===== DATA SHOWN

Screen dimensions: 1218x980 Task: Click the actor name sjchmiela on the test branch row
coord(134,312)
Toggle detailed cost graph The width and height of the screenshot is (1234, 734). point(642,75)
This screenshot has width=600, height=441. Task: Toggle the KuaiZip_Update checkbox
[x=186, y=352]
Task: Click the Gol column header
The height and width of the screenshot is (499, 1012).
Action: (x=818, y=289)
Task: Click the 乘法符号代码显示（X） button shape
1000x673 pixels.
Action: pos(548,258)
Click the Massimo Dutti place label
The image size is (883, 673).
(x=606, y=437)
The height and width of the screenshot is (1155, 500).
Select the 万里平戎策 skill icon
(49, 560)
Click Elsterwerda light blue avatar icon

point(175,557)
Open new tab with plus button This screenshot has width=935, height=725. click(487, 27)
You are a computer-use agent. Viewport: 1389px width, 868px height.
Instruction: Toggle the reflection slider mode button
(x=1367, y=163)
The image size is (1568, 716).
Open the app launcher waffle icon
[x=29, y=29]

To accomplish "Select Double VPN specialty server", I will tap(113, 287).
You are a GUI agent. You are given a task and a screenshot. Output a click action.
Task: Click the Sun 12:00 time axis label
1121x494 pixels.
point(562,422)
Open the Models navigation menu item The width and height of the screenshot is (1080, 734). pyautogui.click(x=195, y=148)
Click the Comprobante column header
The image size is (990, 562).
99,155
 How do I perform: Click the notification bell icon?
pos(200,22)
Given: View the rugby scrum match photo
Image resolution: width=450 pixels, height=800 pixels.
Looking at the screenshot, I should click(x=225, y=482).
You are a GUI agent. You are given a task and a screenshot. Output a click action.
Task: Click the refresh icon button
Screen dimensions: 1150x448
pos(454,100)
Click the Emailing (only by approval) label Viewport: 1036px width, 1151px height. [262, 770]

==========

Copy the data above line for line, with no changes.

FULL OUTPUT ->
Screen dimensions: 1218x980 Task: Click the actor name sjchmiela on the test branch row
coord(134,312)
Toggle detailed cost graph The width and height of the screenshot is (1234, 734). point(642,75)
This screenshot has width=600, height=441. Task: Toggle the KuaiZip_Update checkbox
[x=186, y=352]
Task: Click the Gol column header
The height and width of the screenshot is (499, 1012).
Action: (x=818, y=289)
Task: Click the 乘法符号代码显示（X） button shape
1000x673 pixels.
Action: pos(548,258)
Click the Massimo Dutti place label
The image size is (883, 673).
(x=606, y=437)
The height and width of the screenshot is (1155, 500).
Select the 万里平戎策 skill icon
(49, 560)
Click Elsterwerda light blue avatar icon

point(175,557)
Open new tab with plus button This screenshot has width=935, height=725. click(487, 27)
You are a computer-use agent. Viewport: 1389px width, 868px height.
Instruction: Toggle the reflection slider mode button
(x=1367, y=163)
The image size is (1568, 716).
Open the app launcher waffle icon
[x=29, y=29]

To accomplish "Select Double VPN specialty server", I will tap(113, 287).
You are a GUI agent. You are given a task and a screenshot. Output a click action.
Task: Click the Sun 12:00 time axis label
1121x494 pixels.
point(562,422)
Open the Models navigation menu item The width and height of the screenshot is (1080, 734). pyautogui.click(x=195, y=148)
Click the Comprobante column header
The image size is (990, 562).
99,155
 How do I perform: Click the notification bell icon?
pos(200,22)
Given: View the rugby scrum match photo
Image resolution: width=450 pixels, height=800 pixels.
Looking at the screenshot, I should click(x=225, y=482).
You are a GUI agent. You are given a task and a screenshot. Output a click action.
Task: Click the refresh icon button
Screen dimensions: 1150x448
pos(454,100)
Click the Emailing (only by approval) label Viewport: 1036px width, 1151px height. [262, 770]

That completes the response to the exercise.